In October 2013 when the patient was approved for home health services, facility staff added his name to the HCBS electronic wait list (EWL) which “approximately a month later had 584 names and an estimated wait time of more than a year.” While the patient was notified that he had been approved for home health services, there is no evidence that the staff ever notified him that his name had been placed on the wait list or that the estimated wait time to receive care was over a year. Furthermore, during the period between when the patient was approved for home health services in October 2013 and the time of his death in April 2014, there was no documented outreach or assistance by the facility staff in order to provide information to the patient about reinitiating primary care or to facilitate continuity of care.
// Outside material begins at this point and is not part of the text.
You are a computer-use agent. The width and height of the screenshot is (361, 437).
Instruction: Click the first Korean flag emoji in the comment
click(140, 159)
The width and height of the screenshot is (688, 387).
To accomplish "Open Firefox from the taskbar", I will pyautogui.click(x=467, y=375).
Veterans Health Administration policy requires that staff provide patients with information about their care and document in the electronic health record (EHR) to facilitate communication and continuity of care. “Omitting this information did not allow the patients and family members to understand fully the situation and options, or adequately communicate the same to other health care staff who accessed the EHR,” the VA IG stated in the report.
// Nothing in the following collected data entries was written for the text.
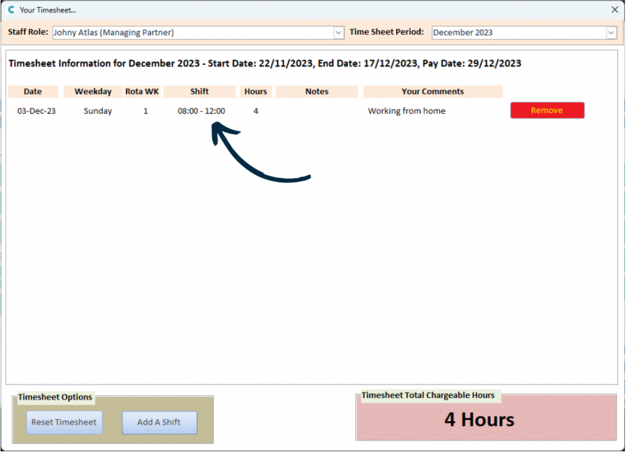Click the app logo in title bar
This screenshot has height=453, width=626.
[x=10, y=10]
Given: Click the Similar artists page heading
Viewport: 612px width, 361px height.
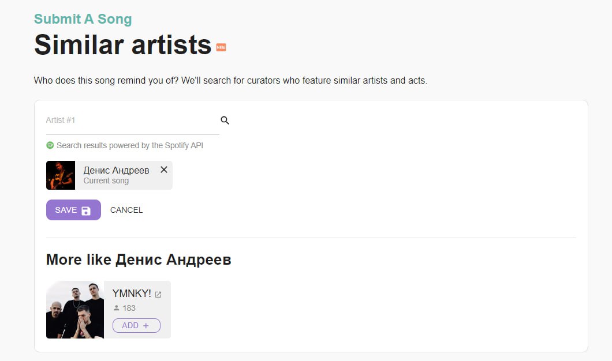Looking at the screenshot, I should click(x=123, y=45).
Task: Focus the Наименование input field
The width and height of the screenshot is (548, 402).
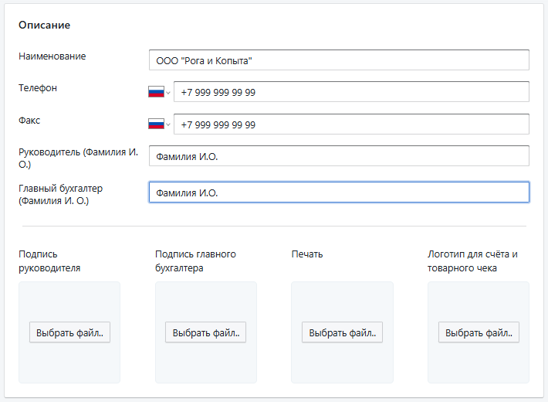Action: point(338,60)
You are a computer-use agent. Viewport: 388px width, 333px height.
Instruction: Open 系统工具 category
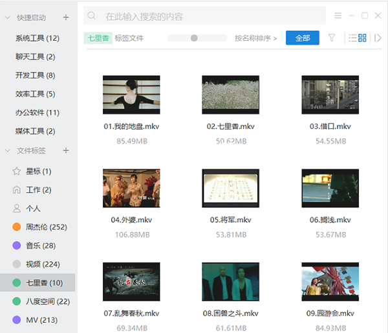coord(37,38)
In addition the facility staff utilized “a manual spreadsheet to track HCBS patients until 2014 when they transitioned to the EWL,” despite the fact that VHA mandated the use of EWL for HCBS in 2006. “While the EWL is now in use, the delay and aforementioned concerns with quality of care, communication, and documentation reflect a lack of adequate ongoing facility-level oversight and monitoring mechanisms for the provision of HCBS,” the VA IG stated.
The Washington DC VA facility has since taken steps to reduce its wait time; however, the report also substantiated that “multiple facilities across VHA had similar challenges with HCBS EWLs,” and the total number of patients on the national EWL increased between September 2014 and March 2015. In September 2014, VHA reported that “27 facilities had HCBS waiting lists totaling 1,721 patients. Of these, seven facilities reported more than 75 patients on the HCBS EWL.” In March 2015, VHA reported “the total number of patients on the national HCBS EWL increased to 2,566. Of the VHA facilities with HCBS EWLs, 11 facilities reported more than 75 patients. Five facilities accounted for more than half of the patients on the national HCBS EWL. These five facilities included Los Angeles, CA; Pugent Sound, WA; Northport, NY; Salem, VA; and Portland, OR.”
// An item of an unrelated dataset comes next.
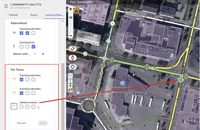The image size is (200, 130).
Task: Uncheck first lane checkbox for Itsenäisyydenkatu turn
Action: coord(21,33)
The VA IG submitted the following recommendations, which have been completed or are in the process of being implemented by the VA:
VA IG recommended that the Under Secretary for Health require facilities to develop action plans to address the care needs of patients on home health services electronic wait lists.
VA IG recommended that the Facility Director ensure that staff comply with all elements of national and local policies regarding quality of care, communication, and documentation related to purchased home and community based services.
VA IG recommended that the Facility Director ensure that oversight and management of purchased home and community based services is adequate and in compliance with Veterans Health Administration policies.
The National Association for Home Care & Hospice (NAHC) has had multiple contacts with the VA about a number of emerging issues in VA home care. On paper, the VA has a significant set of home care benefits available to veterans. However, in practice, veterans wait far too long for care and providers of home care services are forced to navigate a complex system that adds payment delays and inconsistent payment rates to the burdens that ultimately impact veterans.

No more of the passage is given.